### Task inputs

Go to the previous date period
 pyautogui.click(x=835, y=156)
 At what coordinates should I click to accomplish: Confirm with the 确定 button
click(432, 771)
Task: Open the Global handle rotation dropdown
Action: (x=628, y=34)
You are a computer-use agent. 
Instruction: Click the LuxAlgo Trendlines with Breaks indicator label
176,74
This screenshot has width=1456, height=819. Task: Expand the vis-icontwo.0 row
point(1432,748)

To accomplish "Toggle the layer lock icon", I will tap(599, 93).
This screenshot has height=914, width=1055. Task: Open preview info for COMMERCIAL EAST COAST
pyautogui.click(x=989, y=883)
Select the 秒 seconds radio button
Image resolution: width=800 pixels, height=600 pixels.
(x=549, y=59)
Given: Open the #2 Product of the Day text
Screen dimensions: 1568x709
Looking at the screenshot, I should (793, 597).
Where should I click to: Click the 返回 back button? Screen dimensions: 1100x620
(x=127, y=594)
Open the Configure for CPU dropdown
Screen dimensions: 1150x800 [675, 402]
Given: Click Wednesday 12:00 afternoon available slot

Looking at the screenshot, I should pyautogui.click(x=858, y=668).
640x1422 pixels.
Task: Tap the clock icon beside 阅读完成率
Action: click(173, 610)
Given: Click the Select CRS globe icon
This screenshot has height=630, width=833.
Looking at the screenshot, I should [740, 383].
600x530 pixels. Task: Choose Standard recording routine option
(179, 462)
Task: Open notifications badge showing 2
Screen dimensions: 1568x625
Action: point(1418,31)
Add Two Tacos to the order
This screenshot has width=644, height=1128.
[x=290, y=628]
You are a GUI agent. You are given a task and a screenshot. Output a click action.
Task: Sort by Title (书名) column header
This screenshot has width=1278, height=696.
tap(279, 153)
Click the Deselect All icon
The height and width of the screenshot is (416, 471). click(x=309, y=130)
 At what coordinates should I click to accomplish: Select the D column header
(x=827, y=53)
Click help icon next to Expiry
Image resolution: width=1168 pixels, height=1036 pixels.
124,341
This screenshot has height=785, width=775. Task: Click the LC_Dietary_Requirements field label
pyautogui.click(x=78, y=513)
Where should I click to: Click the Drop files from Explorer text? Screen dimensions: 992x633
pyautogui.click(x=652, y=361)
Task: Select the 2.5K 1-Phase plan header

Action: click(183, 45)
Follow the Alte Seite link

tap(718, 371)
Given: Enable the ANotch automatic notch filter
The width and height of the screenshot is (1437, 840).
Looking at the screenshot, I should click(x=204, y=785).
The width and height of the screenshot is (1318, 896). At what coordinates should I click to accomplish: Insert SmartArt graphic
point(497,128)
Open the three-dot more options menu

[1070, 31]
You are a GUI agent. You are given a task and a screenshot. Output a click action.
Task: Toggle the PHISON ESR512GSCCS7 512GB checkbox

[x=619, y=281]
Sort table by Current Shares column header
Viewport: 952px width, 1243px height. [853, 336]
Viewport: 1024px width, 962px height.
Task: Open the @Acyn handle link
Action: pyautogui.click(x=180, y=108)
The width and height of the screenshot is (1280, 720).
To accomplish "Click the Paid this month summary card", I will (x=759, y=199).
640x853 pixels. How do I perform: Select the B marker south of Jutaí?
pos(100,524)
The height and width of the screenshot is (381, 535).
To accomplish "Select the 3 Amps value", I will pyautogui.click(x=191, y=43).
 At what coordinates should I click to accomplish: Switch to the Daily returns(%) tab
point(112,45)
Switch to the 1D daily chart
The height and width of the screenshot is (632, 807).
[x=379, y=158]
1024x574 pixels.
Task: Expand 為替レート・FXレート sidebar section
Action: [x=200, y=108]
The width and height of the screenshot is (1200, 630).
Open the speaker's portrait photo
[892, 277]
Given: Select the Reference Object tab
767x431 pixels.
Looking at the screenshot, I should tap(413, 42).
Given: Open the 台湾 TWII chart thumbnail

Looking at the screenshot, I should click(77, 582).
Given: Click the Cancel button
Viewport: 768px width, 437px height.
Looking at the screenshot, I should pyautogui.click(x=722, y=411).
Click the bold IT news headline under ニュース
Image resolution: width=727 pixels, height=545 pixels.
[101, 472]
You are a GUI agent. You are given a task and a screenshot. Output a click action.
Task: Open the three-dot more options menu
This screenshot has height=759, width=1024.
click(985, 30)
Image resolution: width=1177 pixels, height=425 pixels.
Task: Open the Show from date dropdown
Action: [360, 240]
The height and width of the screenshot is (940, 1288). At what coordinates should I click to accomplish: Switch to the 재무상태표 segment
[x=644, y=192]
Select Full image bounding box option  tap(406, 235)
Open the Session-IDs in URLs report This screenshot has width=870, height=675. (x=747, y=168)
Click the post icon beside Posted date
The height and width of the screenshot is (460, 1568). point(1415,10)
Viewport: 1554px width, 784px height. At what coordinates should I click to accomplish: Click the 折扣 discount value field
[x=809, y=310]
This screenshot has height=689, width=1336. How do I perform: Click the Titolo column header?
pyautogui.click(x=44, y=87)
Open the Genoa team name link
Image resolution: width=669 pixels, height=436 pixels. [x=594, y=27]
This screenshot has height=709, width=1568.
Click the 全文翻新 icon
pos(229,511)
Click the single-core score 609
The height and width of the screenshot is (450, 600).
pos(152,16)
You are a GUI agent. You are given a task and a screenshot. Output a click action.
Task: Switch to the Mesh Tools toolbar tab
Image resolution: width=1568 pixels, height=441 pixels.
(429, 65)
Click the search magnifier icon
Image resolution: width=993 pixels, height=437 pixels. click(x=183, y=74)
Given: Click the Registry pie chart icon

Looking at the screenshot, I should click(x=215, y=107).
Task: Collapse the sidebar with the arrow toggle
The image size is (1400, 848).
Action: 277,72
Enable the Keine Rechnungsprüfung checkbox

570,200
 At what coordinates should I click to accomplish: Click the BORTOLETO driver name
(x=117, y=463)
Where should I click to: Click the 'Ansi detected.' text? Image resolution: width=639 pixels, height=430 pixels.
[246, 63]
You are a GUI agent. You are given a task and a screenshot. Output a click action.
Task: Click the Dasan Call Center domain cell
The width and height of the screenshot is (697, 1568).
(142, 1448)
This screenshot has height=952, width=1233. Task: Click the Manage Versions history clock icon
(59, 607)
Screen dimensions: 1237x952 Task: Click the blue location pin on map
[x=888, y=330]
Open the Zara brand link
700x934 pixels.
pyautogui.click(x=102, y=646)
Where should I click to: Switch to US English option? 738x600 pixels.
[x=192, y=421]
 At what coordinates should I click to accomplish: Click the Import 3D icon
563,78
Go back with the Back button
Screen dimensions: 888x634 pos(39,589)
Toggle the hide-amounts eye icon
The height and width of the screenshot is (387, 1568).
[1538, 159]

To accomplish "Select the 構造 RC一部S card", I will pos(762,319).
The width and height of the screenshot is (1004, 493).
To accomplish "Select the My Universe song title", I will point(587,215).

######

Output every line in the records above verbatim, keeping their order, punctuation, and spacing unchanged.

* Exercise output *
Go to the previous date period
 pyautogui.click(x=835, y=156)
 At what coordinates should I click to accomplish: Confirm with the 确定 button
click(432, 771)
Task: Open the Global handle rotation dropdown
Action: (x=628, y=34)
You are a computer-use agent. 
Instruction: Click the LuxAlgo Trendlines with Breaks indicator label
176,74
This screenshot has width=1456, height=819. Task: Expand the vis-icontwo.0 row
point(1432,748)

To accomplish "Toggle the layer lock icon", I will tap(599, 93).
This screenshot has height=914, width=1055. Task: Open preview info for COMMERCIAL EAST COAST
pyautogui.click(x=989, y=883)
Select the 秒 seconds radio button
Image resolution: width=800 pixels, height=600 pixels.
(x=549, y=59)
Given: Open the #2 Product of the Day text
Screen dimensions: 1568x709
Looking at the screenshot, I should (793, 597).
Where should I click to: Click the 返回 back button? Screen dimensions: 1100x620
(x=127, y=594)
Open the Configure for CPU dropdown
Screen dimensions: 1150x800 [675, 402]
Given: Click Wednesday 12:00 afternoon available slot

Looking at the screenshot, I should pyautogui.click(x=858, y=668).
640x1422 pixels.
Task: Tap the clock icon beside 阅读完成率
Action: click(173, 610)
Given: Click the Select CRS globe icon
This screenshot has height=630, width=833.
Looking at the screenshot, I should [740, 383].
600x530 pixels. Task: Choose Standard recording routine option
(179, 462)
Task: Open notifications badge showing 2
Screen dimensions: 1568x625
Action: point(1418,31)
Add Two Tacos to the order
This screenshot has width=644, height=1128.
[x=290, y=628]
You are a GUI agent. You are given a task and a screenshot. Output a click action.
Task: Sort by Title (书名) column header
This screenshot has width=1278, height=696.
tap(279, 153)
Click the Deselect All icon
The height and width of the screenshot is (416, 471). click(x=309, y=130)
 At what coordinates should I click to accomplish: Select the D column header
(x=827, y=53)
Click help icon next to Expiry
Image resolution: width=1168 pixels, height=1036 pixels.
124,341
This screenshot has height=785, width=775. Task: Click the LC_Dietary_Requirements field label
pyautogui.click(x=78, y=513)
Where should I click to: Click the Drop files from Explorer text? Screen dimensions: 992x633
pyautogui.click(x=652, y=361)
Task: Select the 2.5K 1-Phase plan header

Action: click(183, 45)
Follow the Alte Seite link

tap(718, 371)
Given: Enable the ANotch automatic notch filter
The width and height of the screenshot is (1437, 840).
Looking at the screenshot, I should click(x=204, y=785).
The width and height of the screenshot is (1318, 896). At what coordinates should I click to accomplish: Insert SmartArt graphic
point(497,128)
Open the three-dot more options menu

[1070, 31]
You are a GUI agent. You are given a task and a screenshot. Output a click action.
Task: Toggle the PHISON ESR512GSCCS7 512GB checkbox

[x=619, y=281]
Sort table by Current Shares column header
Viewport: 952px width, 1243px height. [853, 336]
Viewport: 1024px width, 962px height.
Task: Open the @Acyn handle link
Action: pyautogui.click(x=180, y=108)
The width and height of the screenshot is (1280, 720).
To accomplish "Click the Paid this month summary card", I will (x=759, y=199).
640x853 pixels. How do I perform: Select the B marker south of Jutaí?
pos(100,524)
The height and width of the screenshot is (381, 535).
To accomplish "Select the 3 Amps value", I will pyautogui.click(x=191, y=43).
 At what coordinates should I click to accomplish: Switch to the Daily returns(%) tab
point(112,45)
Switch to the 1D daily chart
The height and width of the screenshot is (632, 807).
[x=379, y=158]
1024x574 pixels.
Task: Expand 為替レート・FXレート sidebar section
Action: [x=200, y=108]
The width and height of the screenshot is (1200, 630).
Open the speaker's portrait photo
[892, 277]
Given: Select the Reference Object tab
767x431 pixels.
Looking at the screenshot, I should tap(413, 42).
Given: Open the 台湾 TWII chart thumbnail

Looking at the screenshot, I should click(77, 582).
Given: Click the Cancel button
Viewport: 768px width, 437px height.
Looking at the screenshot, I should pyautogui.click(x=722, y=411).
Click the bold IT news headline under ニュース
Image resolution: width=727 pixels, height=545 pixels.
[101, 472]
You are a GUI agent. You are given a task and a screenshot. Output a click action.
Task: Open the three-dot more options menu
This screenshot has height=759, width=1024.
click(985, 30)
Image resolution: width=1177 pixels, height=425 pixels.
Task: Open the Show from date dropdown
Action: [360, 240]
The height and width of the screenshot is (940, 1288). At what coordinates should I click to accomplish: Switch to the 재무상태표 segment
[x=644, y=192]
Select Full image bounding box option  tap(406, 235)
Open the Session-IDs in URLs report This screenshot has width=870, height=675. (x=747, y=168)
Click the post icon beside Posted date
The height and width of the screenshot is (460, 1568). point(1415,10)
Viewport: 1554px width, 784px height. At what coordinates should I click to accomplish: Click the 折扣 discount value field
[x=809, y=310]
This screenshot has height=689, width=1336. How do I perform: Click the Titolo column header?
pyautogui.click(x=44, y=87)
Open the Genoa team name link
Image resolution: width=669 pixels, height=436 pixels. [x=594, y=27]
This screenshot has height=709, width=1568.
Click the 全文翻新 icon
pos(229,511)
Click the single-core score 609
The height and width of the screenshot is (450, 600).
pos(152,16)
You are a GUI agent. You are given a task and a screenshot. Output a click action.
Task: Switch to the Mesh Tools toolbar tab
Image resolution: width=1568 pixels, height=441 pixels.
(429, 65)
Click the search magnifier icon
Image resolution: width=993 pixels, height=437 pixels. click(x=183, y=74)
Given: Click the Registry pie chart icon

Looking at the screenshot, I should click(x=215, y=107).
Task: Collapse the sidebar with the arrow toggle
The image size is (1400, 848).
Action: 277,72
Enable the Keine Rechnungsprüfung checkbox

570,200
 At what coordinates should I click to accomplish: Click the BORTOLETO driver name
(x=117, y=463)
Where should I click to: Click the 'Ansi detected.' text? Image resolution: width=639 pixels, height=430 pixels.
[246, 63]
You are a GUI agent. You are given a task and a screenshot. Output a click action.
Task: Click the Dasan Call Center domain cell
The width and height of the screenshot is (697, 1568).
(142, 1448)
This screenshot has height=952, width=1233. Task: Click the Manage Versions history clock icon
(59, 607)
Screen dimensions: 1237x952 Task: Click the blue location pin on map
[x=888, y=330]
Open the Zara brand link
700x934 pixels.
pyautogui.click(x=102, y=646)
Where should I click to: Switch to US English option? 738x600 pixels.
[x=192, y=421]
 At what coordinates should I click to accomplish: Click the Import 3D icon
563,78
Go back with the Back button
Screen dimensions: 888x634 pos(39,589)
Toggle the hide-amounts eye icon
The height and width of the screenshot is (387, 1568).
[1538, 159]

To accomplish "Select the 構造 RC一部S card", I will pos(762,319).
The width and height of the screenshot is (1004, 493).
To accomplish "Select the My Universe song title", I will point(587,215).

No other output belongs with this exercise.